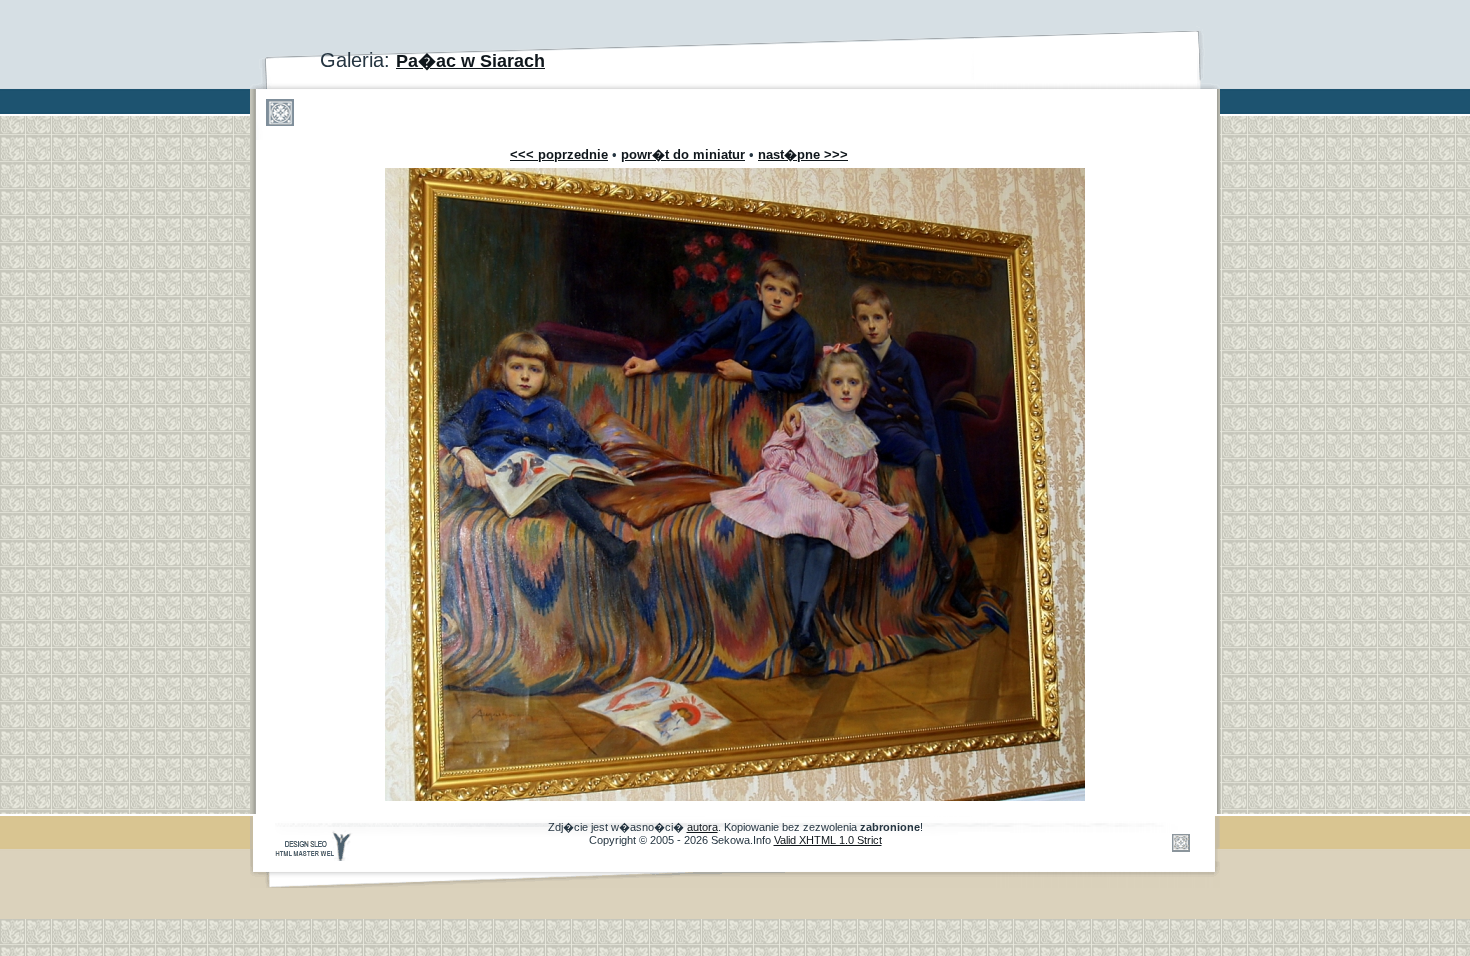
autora (702, 827)
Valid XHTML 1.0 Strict (828, 840)
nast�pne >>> (803, 154)
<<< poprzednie (559, 154)
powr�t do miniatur (683, 154)
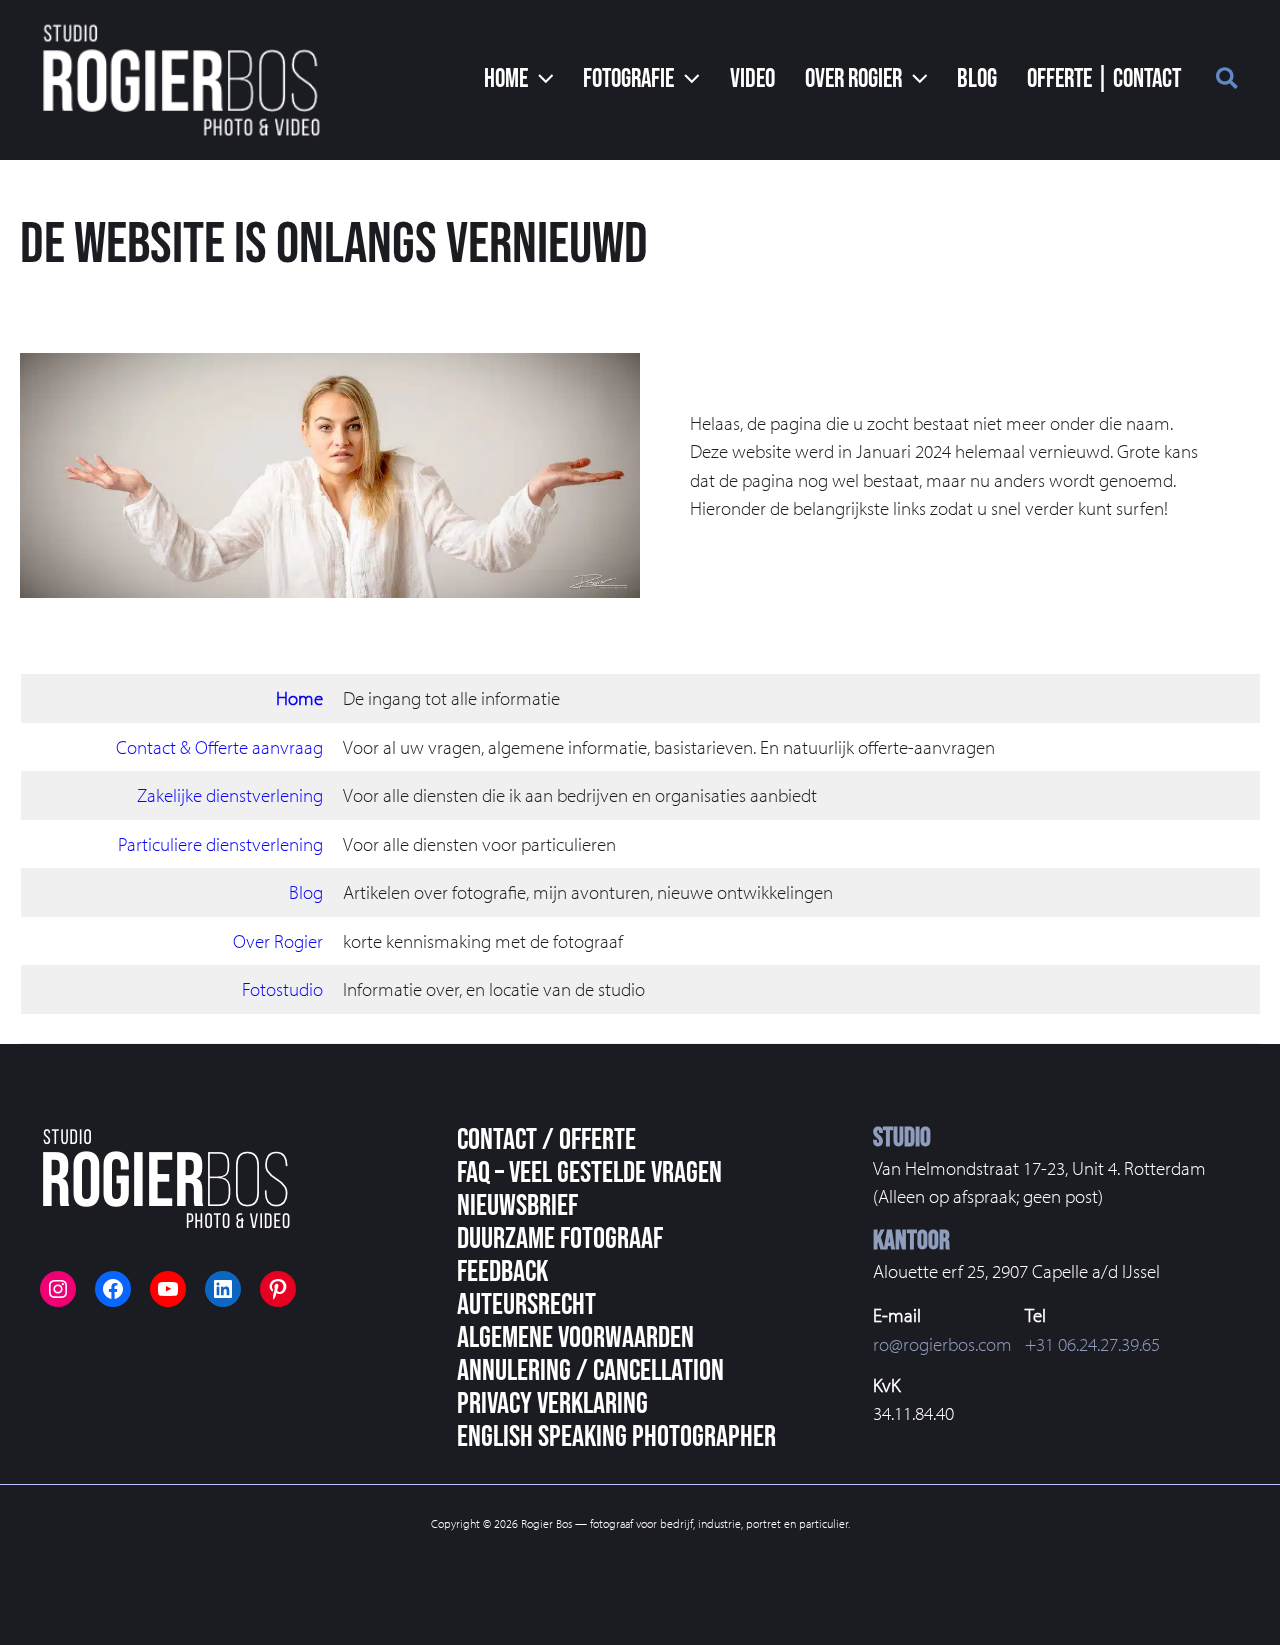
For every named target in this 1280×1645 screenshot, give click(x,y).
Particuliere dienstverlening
○ ○ ○ ○ ○ ○ ○
▶ [WHAT IS REQUIRED] All lines from the one containing "powr�t do miniatur (683, 154)" through the end of the entries above must be given again exactly, with every picture omitted.

▶ [RESULT OF THIS EXERCISE]
powr�t do miniatur (683, 154)
For every named target in this 1280×1645 screenshot, give click(x,y).
Particuliere dienstverlening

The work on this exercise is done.